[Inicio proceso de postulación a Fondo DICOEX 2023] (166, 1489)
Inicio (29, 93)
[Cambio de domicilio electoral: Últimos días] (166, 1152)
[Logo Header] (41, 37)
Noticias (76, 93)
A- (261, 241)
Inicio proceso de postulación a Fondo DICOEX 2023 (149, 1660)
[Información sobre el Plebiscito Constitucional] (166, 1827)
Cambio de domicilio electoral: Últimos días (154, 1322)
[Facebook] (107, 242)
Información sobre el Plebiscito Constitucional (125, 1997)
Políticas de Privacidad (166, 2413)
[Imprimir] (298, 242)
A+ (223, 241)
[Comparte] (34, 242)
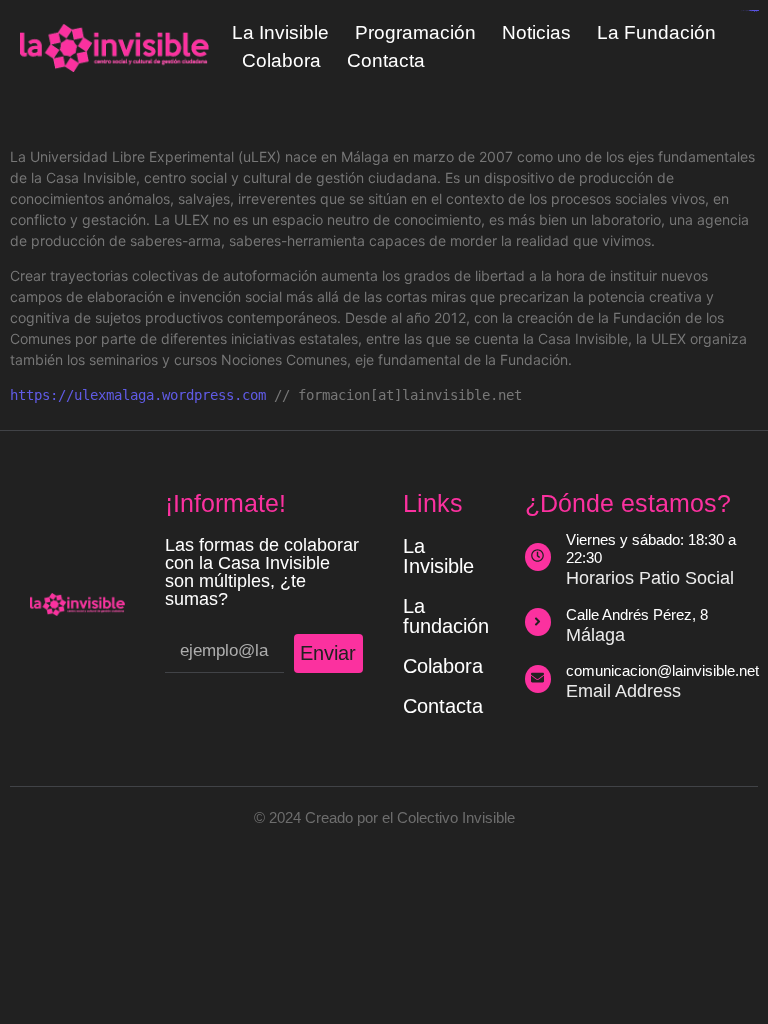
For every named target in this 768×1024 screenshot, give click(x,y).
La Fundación (656, 32)
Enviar (328, 653)
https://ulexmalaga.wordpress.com (138, 395)
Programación (415, 32)
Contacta (386, 60)
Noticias (536, 32)
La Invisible (280, 32)
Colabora (281, 60)
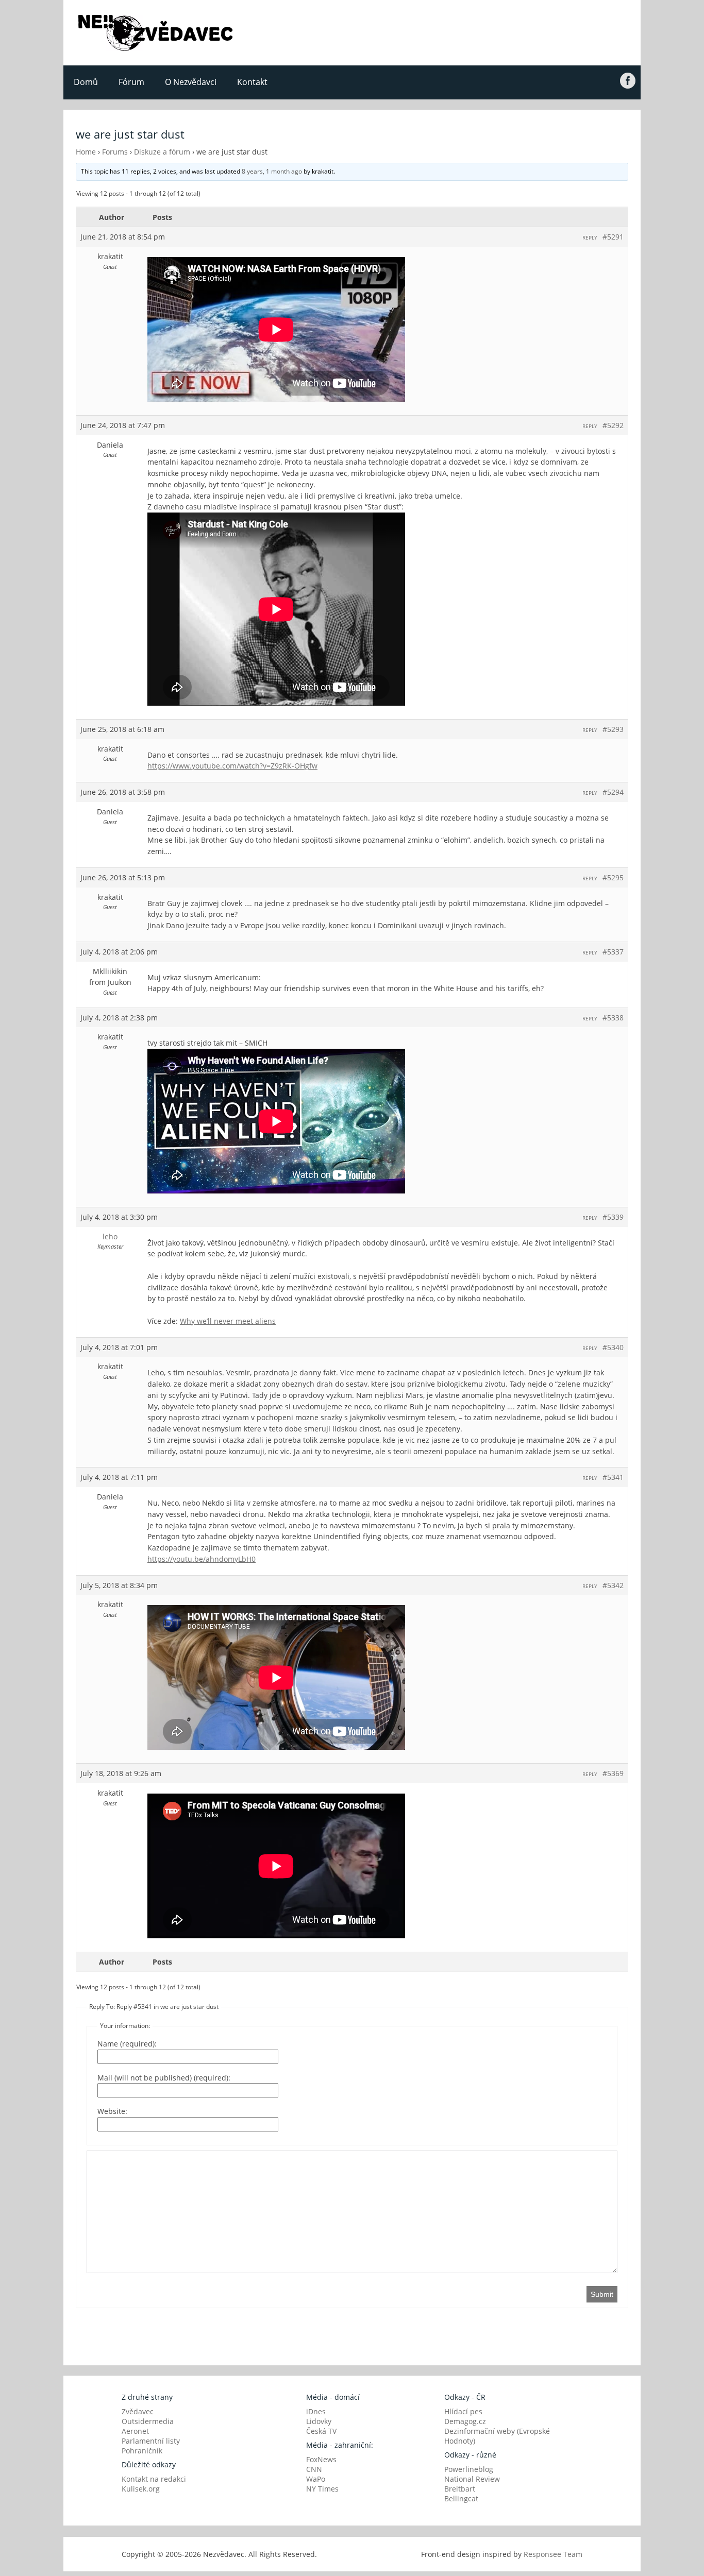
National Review (472, 2479)
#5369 (613, 1773)
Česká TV (321, 2431)
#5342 (613, 1585)
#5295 (613, 877)
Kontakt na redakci (154, 2479)
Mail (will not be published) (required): (163, 2078)
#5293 (613, 729)
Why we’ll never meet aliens (228, 1321)
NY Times (322, 2489)
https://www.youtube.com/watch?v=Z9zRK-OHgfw (232, 766)
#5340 (613, 1347)
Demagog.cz (465, 2421)
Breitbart (459, 2489)
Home (86, 152)
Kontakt (252, 82)
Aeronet (135, 2431)
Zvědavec (138, 2411)
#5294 (613, 792)
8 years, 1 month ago (272, 171)
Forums (115, 152)
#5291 (613, 237)
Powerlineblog (468, 2469)
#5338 (613, 1017)
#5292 (613, 425)
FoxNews (321, 2459)
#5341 (613, 1477)
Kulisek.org (141, 2489)
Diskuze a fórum (162, 152)
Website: (112, 2111)
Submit (602, 2294)
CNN (314, 2469)
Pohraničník (142, 2450)
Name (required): (127, 2044)
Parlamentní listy (151, 2441)
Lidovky (318, 2421)
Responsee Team (553, 2554)
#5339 (613, 1217)
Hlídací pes (463, 2411)
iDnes (316, 2411)
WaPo (315, 2479)
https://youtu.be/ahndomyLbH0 (201, 1559)
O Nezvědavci (190, 82)
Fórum (131, 82)
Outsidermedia (148, 2421)
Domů (86, 82)
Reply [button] (589, 237)
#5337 (613, 952)
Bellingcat (461, 2498)
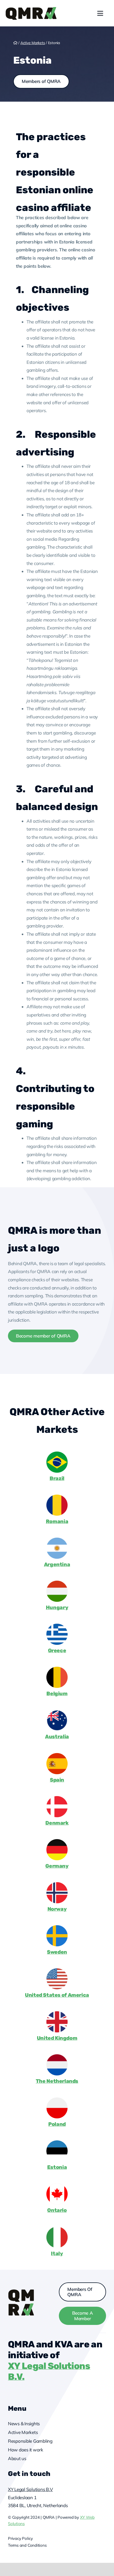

· · · · · · ·

WHAT THE TASK REQUIRES:
For this exercise, set down the lines in the entries above from the one with "[Información sobre el" through the one with "National Review (472, 2479)" exactly as written, without any pictures.

YOUR RESPONSE:
[Información sobre el Plebiscito Constitucional] (166, 1827)
Cambio de domicilio electoral: Últimos días (154, 1322)
[Facebook] (107, 242)
Información sobre el Plebiscito Constitucional (125, 1997)
Políticas de Privacidad (166, 2413)
[Imprimir] (298, 242)
A+ (223, 241)
[Comparte] (34, 242)
For every named target in this 768×1024 screenshot, give click(x,y).
La Fundación (656, 32)
Enviar (328, 653)
https://ulexmalaga.wordpress.com (138, 395)
Programación (415, 32)
Contacta (386, 60)
Noticias (536, 32)
La Invisible (280, 32)
Colabora (281, 60)
National Review (472, 2479)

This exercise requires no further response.